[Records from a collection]
*** Begin section ***
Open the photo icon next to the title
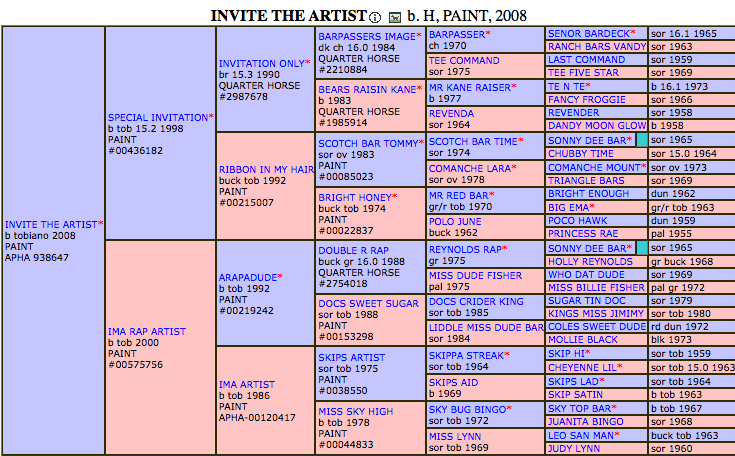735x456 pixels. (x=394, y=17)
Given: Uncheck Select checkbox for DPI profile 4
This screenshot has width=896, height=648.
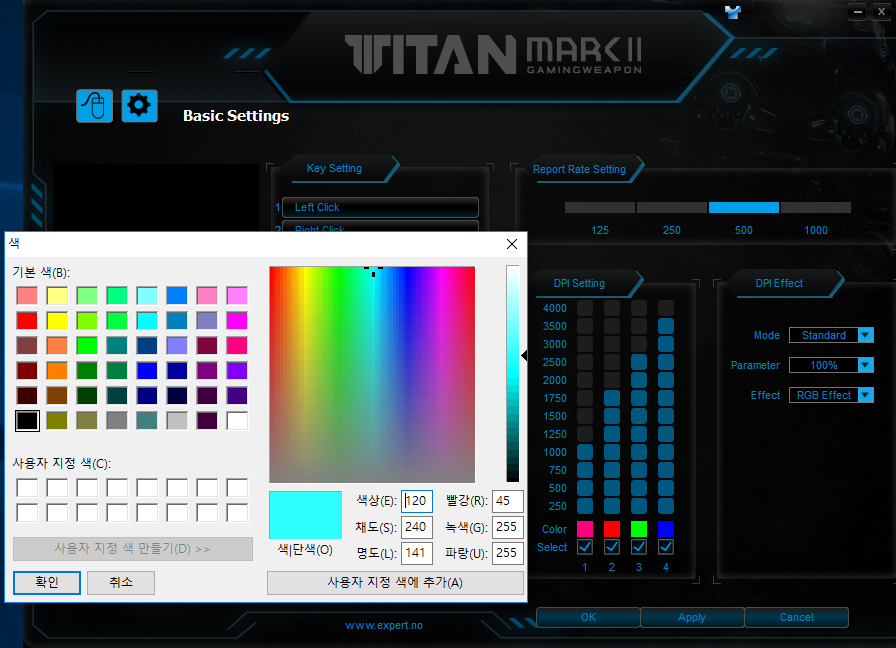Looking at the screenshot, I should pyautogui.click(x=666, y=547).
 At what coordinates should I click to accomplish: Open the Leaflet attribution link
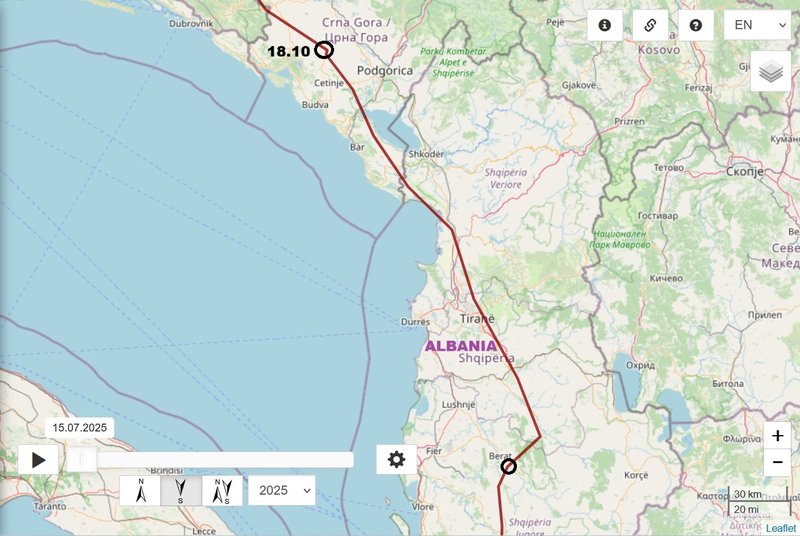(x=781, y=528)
*** End section ***
What you need to do
Retype, exactly as written, each line from the one containing "This screenshot has width=896, height=648." through the end of the data above, and leave out every picture.

Answer to this problem
This screenshot has width=896, height=648.
Looking at the screenshot, I should pyautogui.click(x=666, y=547).
 At what coordinates should I click to accomplish: Open the Leaflet attribution link
(x=781, y=528)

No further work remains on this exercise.